By analyzing existing cross correlation between Aurubis Ag and Boqii Holding, you can compare the effects of market volatilities on Aurubis Ag and Boqii Holding and check how they will diversify away market risk if combined in the same portfolio for a given time horizon. You can also utilize pair trading strategies of matching a long position in Aurubis Ag with a short position of Boqii Holding. Check out your portfolio center. Please also check ongoing floating volatility patterns of Aurubis Ag and Boqii Holding.

Diversification Opportunities for Aurubis Ag and Boqii Holding

0.25
  Correlation Coefficient

Modest diversification

The 3 months correlation between Aurubis and Boqii is 0.25. Overlapping area represents the amount of risk that can be diversified away by holding Aurubis Ag and Boqii Holding Ltd in the same portfolio, assuming nothing else is changed. The correlation between historical prices or returns on Boqii Holding and Aurubis Ag is a relative statistical measure of the degree to which these equity instruments tend to move together. The correlation coefficient measures the extent to which returns on Aurubis Ag are associated (or correlated) with Boqii Holding. Values of the correlation coefficient range from -1 to +1, where. The correlation of zero (0) is possible when the price movement of Boqii Holding has no effect on the direction of Aurubis Ag i.e., Aurubis Ag and Boqii Holding go up and down completely randomly.

Pair Corralation between Aurubis Ag and Boqii Holding

Assuming the 90 days horizon Aurubis Ag is expected to generate 2.2 times less return on investment than Boqii Holding. But when comparing it to its historical volatility, Aurubis Ag is 1.59 times less risky than Boqii Holding. It trades about 0.16 of its potential returns per unit of risk.

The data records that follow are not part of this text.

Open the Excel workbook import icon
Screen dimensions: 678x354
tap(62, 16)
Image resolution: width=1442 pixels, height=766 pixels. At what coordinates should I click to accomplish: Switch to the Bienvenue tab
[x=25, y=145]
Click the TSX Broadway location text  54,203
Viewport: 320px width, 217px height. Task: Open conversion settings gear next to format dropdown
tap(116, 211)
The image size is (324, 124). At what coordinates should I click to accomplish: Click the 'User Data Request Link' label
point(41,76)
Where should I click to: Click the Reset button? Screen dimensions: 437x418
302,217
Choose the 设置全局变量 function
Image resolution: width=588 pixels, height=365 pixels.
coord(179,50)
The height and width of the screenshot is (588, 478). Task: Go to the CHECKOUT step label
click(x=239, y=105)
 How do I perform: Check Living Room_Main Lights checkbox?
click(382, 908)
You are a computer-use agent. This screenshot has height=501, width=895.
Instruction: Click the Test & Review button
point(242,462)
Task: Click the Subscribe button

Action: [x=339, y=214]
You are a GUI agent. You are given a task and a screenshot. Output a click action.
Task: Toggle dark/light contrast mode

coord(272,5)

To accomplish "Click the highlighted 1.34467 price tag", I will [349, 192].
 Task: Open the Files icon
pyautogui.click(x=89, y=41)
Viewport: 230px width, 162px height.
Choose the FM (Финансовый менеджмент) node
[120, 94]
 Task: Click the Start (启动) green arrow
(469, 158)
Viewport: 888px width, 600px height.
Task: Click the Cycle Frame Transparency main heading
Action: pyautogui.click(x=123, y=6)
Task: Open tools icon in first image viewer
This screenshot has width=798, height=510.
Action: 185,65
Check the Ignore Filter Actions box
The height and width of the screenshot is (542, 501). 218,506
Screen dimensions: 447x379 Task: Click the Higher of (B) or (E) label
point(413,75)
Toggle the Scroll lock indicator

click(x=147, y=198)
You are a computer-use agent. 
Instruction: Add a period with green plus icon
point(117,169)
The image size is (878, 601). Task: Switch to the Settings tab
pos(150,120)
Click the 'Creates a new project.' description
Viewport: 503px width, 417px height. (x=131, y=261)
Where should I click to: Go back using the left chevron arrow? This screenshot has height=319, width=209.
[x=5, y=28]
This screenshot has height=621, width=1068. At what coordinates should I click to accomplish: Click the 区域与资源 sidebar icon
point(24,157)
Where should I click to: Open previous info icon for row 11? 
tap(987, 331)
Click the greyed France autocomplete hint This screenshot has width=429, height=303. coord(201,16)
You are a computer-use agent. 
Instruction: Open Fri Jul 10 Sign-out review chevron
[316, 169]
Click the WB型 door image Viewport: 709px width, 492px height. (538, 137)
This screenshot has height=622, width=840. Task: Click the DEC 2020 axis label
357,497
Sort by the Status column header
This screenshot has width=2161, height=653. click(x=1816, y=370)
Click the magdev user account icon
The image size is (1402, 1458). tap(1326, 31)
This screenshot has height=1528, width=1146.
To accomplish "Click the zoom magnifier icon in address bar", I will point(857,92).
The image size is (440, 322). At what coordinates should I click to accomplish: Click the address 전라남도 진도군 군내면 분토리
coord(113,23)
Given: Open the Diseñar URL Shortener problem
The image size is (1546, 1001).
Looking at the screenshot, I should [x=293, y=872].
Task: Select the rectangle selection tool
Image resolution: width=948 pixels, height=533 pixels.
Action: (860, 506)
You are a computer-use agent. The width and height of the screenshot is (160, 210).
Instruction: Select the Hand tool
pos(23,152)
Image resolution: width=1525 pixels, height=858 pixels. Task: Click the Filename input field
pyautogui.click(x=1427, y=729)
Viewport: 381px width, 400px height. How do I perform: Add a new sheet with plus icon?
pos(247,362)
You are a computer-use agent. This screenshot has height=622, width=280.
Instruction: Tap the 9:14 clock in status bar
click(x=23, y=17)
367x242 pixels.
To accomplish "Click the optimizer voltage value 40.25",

Boqii Holding is currently generating about 0.22 of returns per unit of risk over similar time horizon. If you would invest  120.00  in Boqii Holding on September 1, 2022 and sell it today you would earn a total of  32.00  from holding Boqii Holding or generate 26.67% return on investment over 90 days.
Time Period3 Months [change]
DirectionMoves Together 
StrengthVery Weak
Accuracy95.45%
ValuesDaily Returns

Aurubis Ag  vs.  Boqii Holding Ltd

 Performance (%) 
       Timeline  
Aurubis Ag 
Aurubis Performance
7 of 100
Compared to the overall equity markets, risk-adjusted returns on investments in Aurubis Ag are ranked lower than 7 (%) of all global equities and portfolios over the last 90 days. In spite of fairly weak technical and fundamental indicators, Aurubis Ag showed solid returns over the last few months and may actually be approaching a breakup point.

Aurubis Price Channel

Boqii Holding 
Boqii Performance
0 of 100
Over the last 90 days Boqii Holding has generated negative risk-adjusted returns adding no value to investors with long positions. In spite of very healthy basic indicators, Boqii Holding is not utilizing all of its potentials. The current stock price disarray, may contribute to short-term losses for the insiders.

Boqii Price Channel

Aurubis Ag and Boqii Holding Volatility Contrast

   Predicted Return Density   
       Returns  

Pair Trading with Aurubis Ag and Boqii Holding

The main advantage of trading using opposite Aurubis Ag and Boqii Holding positions is that it hedges away some unsystematic risk. Because of two separate transactions, even if Aurubis Ag position performs unexpectedly, Boqii Holding can make up some of the losses. Pair trading also minimizes risk from directional movements in the market. For example, if an entire industry or sector drops because of unexpected headlines, the short position in Boqii Holding will offset losses from the drop in Boqii Holding's long position.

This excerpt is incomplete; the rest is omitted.